--- Excerpted text ---
►

15 years ago a number of family lawyers got together and thought that it may be sensible to mirror our colleagues in the civil litigation world by considering the idea of arbitration in the family law context.

In 2010 the idea gained momentum and led to the launch of the IFLA (Institute of Family Law Arbitration) Scheme for financial cases in April 2012. Since that time 220 financial arbitrators have been trained and over 90 financial arbitrations undertaken.

To find out more about the Scheme and to search for an arbitrator, information can be found on the IFLA website, the Resolution website and www.familyarbitrator.com.

Judicial encouragement

We are now deemed to be world leaders in family law arbitration! Much of the success can be attributed to the judicial support and encouragement we have seen in a number of cases:
  • In W v M (TOLATA Proceedings) (Anonymity) [2012] EWHC 1679 (Fam), [2013] 1 FLR 1513, Mr Justice Mostyn said: 'where parties are agreed that their case should be afforded total privacy there is a very simple solution: they sign an arbitration agreement. Arbitration has long been available in proceedings such as these. Recently arbitration has become available in financial remedy proceedings by virtue of the much to be welcomed scheme promoted by the Institute of Family Law Arbitrators. In those proceedings privacy can now be guaranteed.'
  • In T v T (Hemain Injunction) [2012] EWHC 3462 (Fam), [2014] 1 FLR 96, Nicholas Francis QC considered the validity of an arbitration clause in a pre-nuptial agreement which the wife argued she was not bound by. The Court held that the arbitration clause was valid as s 7 of the 1996 Arbitration Act allowed for the separability of the arbitration agreement. 
  • In AI v MT [2013] EWHC 100 (Fam), [2013] 2 FLR 371, Baker J afforded the parties the opportunity to reconcile their differences in a process akin to arbitration before a Rabbi in New York and the auspices of the Beth Din.

◄

Reproduce the passage on family law arbitration between "In 2010 the" and "financial arbitrations undertaken.", inclusive.

--- Extracted entries ---
►

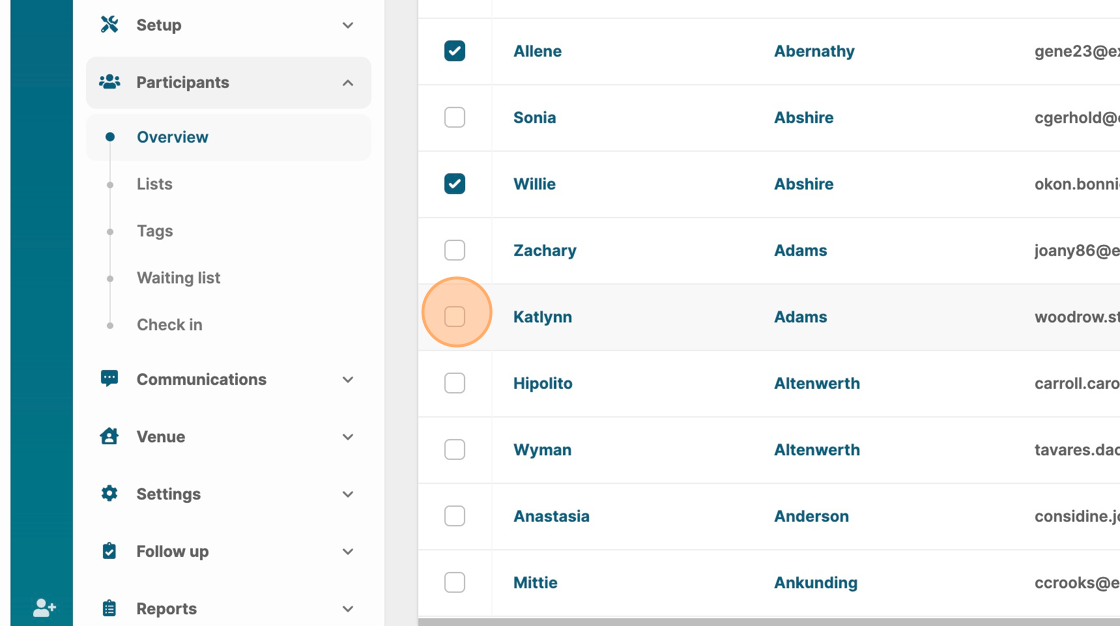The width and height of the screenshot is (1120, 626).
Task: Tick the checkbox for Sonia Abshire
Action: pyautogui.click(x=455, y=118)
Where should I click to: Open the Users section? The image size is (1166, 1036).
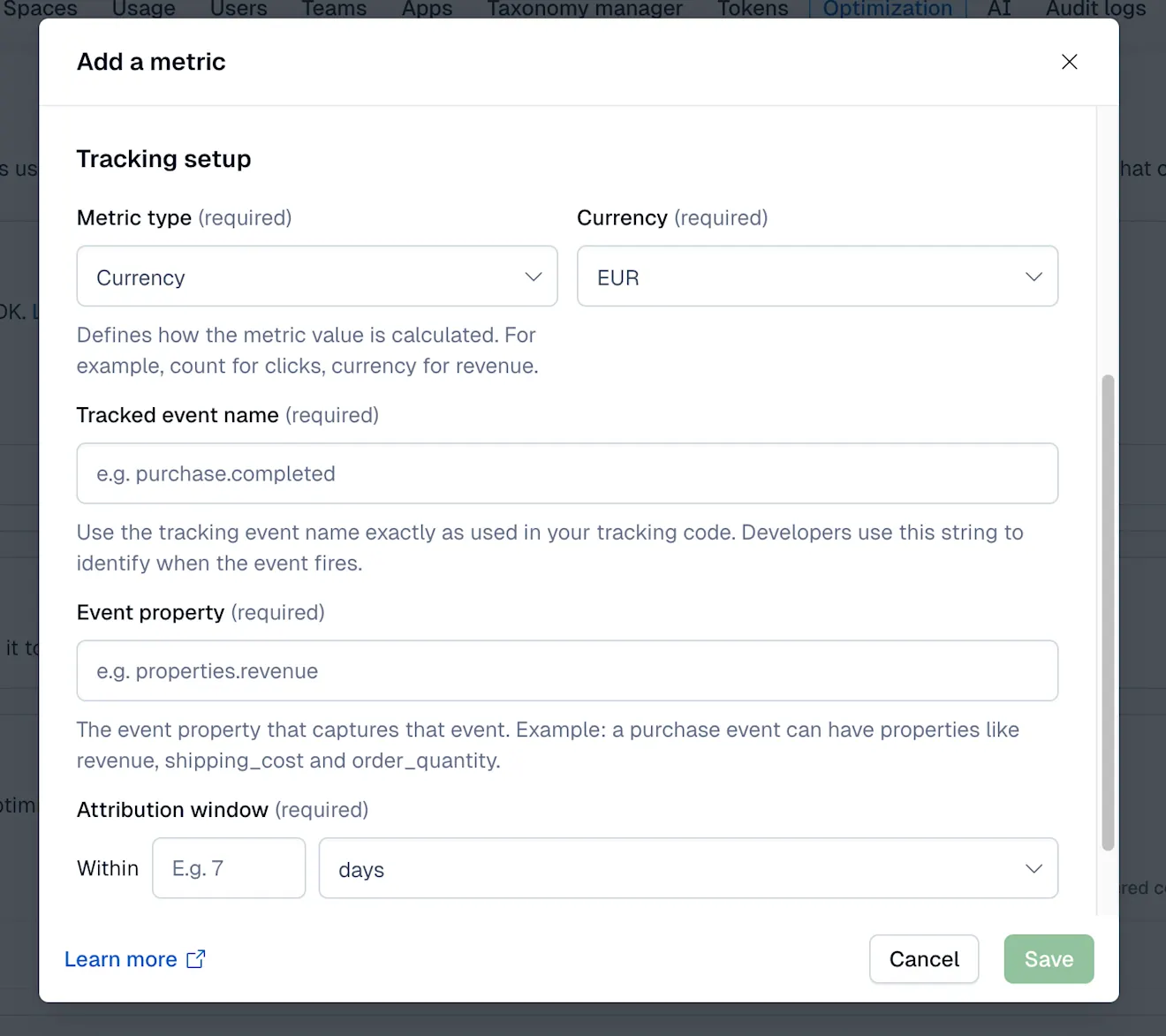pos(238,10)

◄
►

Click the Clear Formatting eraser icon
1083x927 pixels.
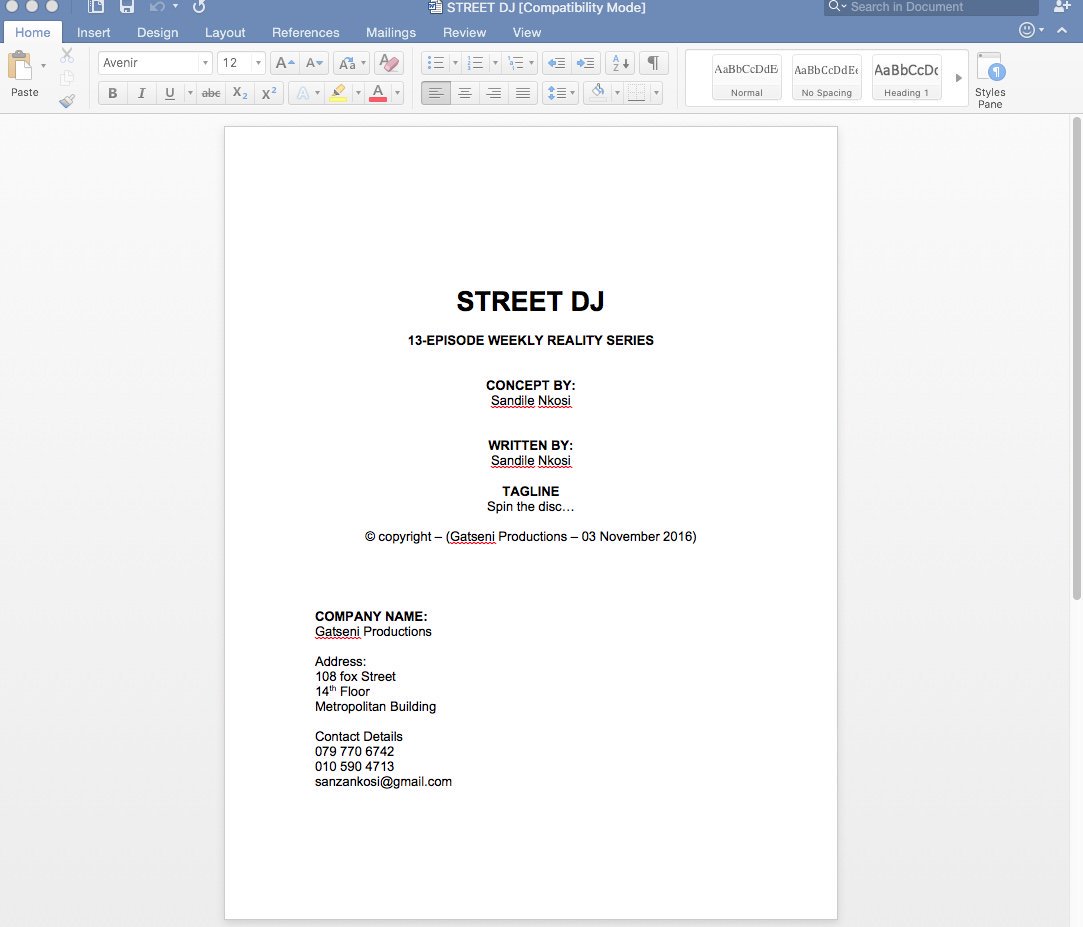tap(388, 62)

◄
►

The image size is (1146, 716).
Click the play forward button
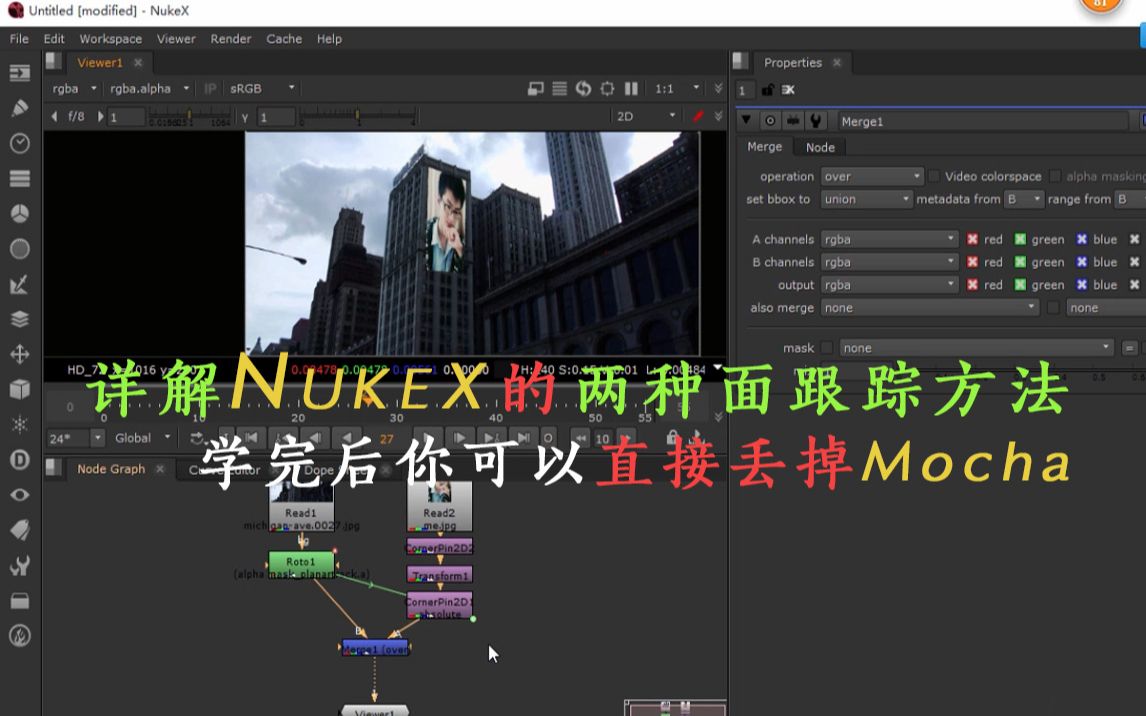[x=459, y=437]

◄

--- Answer below ---
In 2010 the idea gained momentum and led to the launch of the IFLA (Institute of Family Law Arbitration) Scheme for financial cases in April 2012. Since that time 220 financial arbitrators have been trained and over 90 financial arbitrations undertaken.